____ Segment du document
En décembre 2015, le Fonds Claire et Michel Lemay de la Fondation Roi Baudouin a acquis un luxueux livre d’heures qui ira enrichir les collections de la Bibliothèque communale de Tournai, cruellement dévastées lors du bombardement de la ville en mai 1940. Commandées à Paris et laissées inachevées, les Heures de La Tramerie ont été décorées et illustrées à Tournai dans le premier quart du XVIe siècle. Ce manuscrit permet de reconstruire l’œuvre d’un enlumineur inconnu jusqu’à présent, le Maître de Hughes de Loges. Notre collègue Dominique Vanwijnsberghe vient de lui consacrer une monographie dans la série Scientia artis.

Fig 11 copie

Un long chantier

C’est à Paris que commence l’histoire mouvementée des Heures de La Tramerie. Elles y sont transcrites vers 1430 pour un commanditaire anglais, qui ne peut mener à bien son projet. Seule une page est alors illustrée d’un superbe David en prière, peint par un important miniaturiste français, le Maître de l’Annibal d’Harvard. Il faut ensuite attendre quatre-vingts longues années pour que le manuscrit, passé entre les mains d’un Tournaisien, soit achevé. Au cours de cette campagne, réalisée vers 1510-1520, le livre est confié à un enlumineur local qui complète l’illustration en ajoutant pas moins de treize scènes à personnages.
________
____ Extrait de données
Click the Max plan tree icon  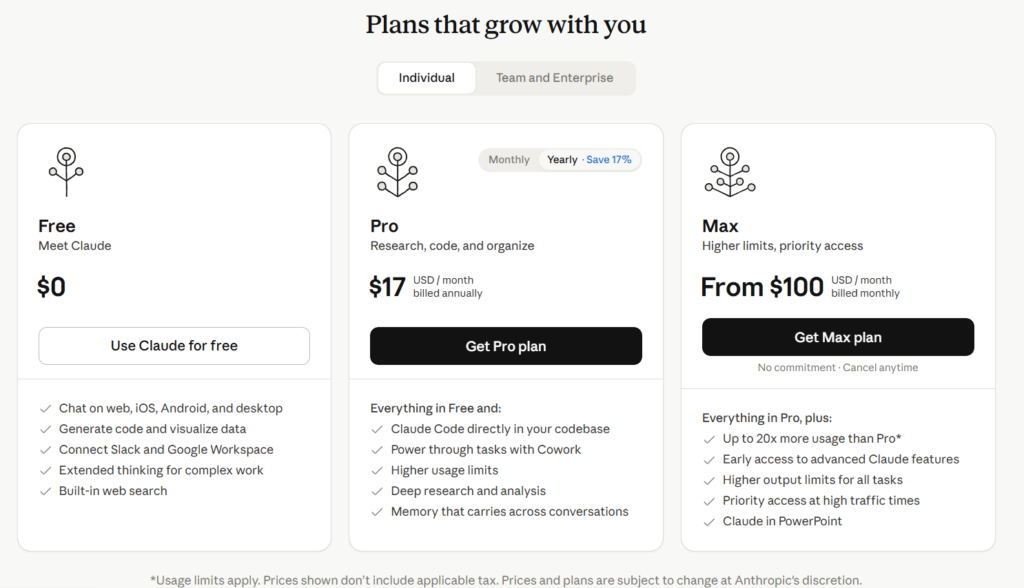point(729,171)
________
> **Exercices**
**1.** Selon le segment du document consacré aux Heures de La Tramerie, quelle seule page fut illustrée lors de la transcription parisienne vers 1430, et par qui ?
**2.** Rédigez la suite du texte sur les Heures de La Tramerie en partant de sa dernière phrase.

> **Réponses attendues**
**1.** Une page ornée d’un David en prière, peint par le Maître de l’Annibal d’Harvard.

**2.**
Une ville en crise

Ces travaux de finition sont réalisés pendant une période troublée de l’histoire tournaisienne. Sur le plan politique, la ville est un pion dans la grande partie d’échecs que se jouent François Ier, Charles Quint et Henri VIII. Le monde intellectuel est en ébullition lui aussi : l’humanisme pénètre lentement les esprits, allié à la montée en puissance de l’imprimerie. Dans le domaine religieux, le protestantisme gagne toutes les couches sociales et divise la population.

Un même enlumineur

Quatre autres manuscrits, ainsi qu’un livre d’heures imprimé, ont pu être réunis autour des Heures de La Tramerie. Tous ces livres sont décorés par le même enlumineur. Le plus émouvant, conservé à Paris, est sans doute la "Prison d’amour" peinte pour Hugues de Loges, dernier gouverneur français de Tournai, celui-là même qui dut céder la place aux troupes de Charles Quint quand elles capturèrent la ville en 1521. Ce haut fonctionnaire français a donné son nom à l’enlumineur : le Maître de Hugues de Loges.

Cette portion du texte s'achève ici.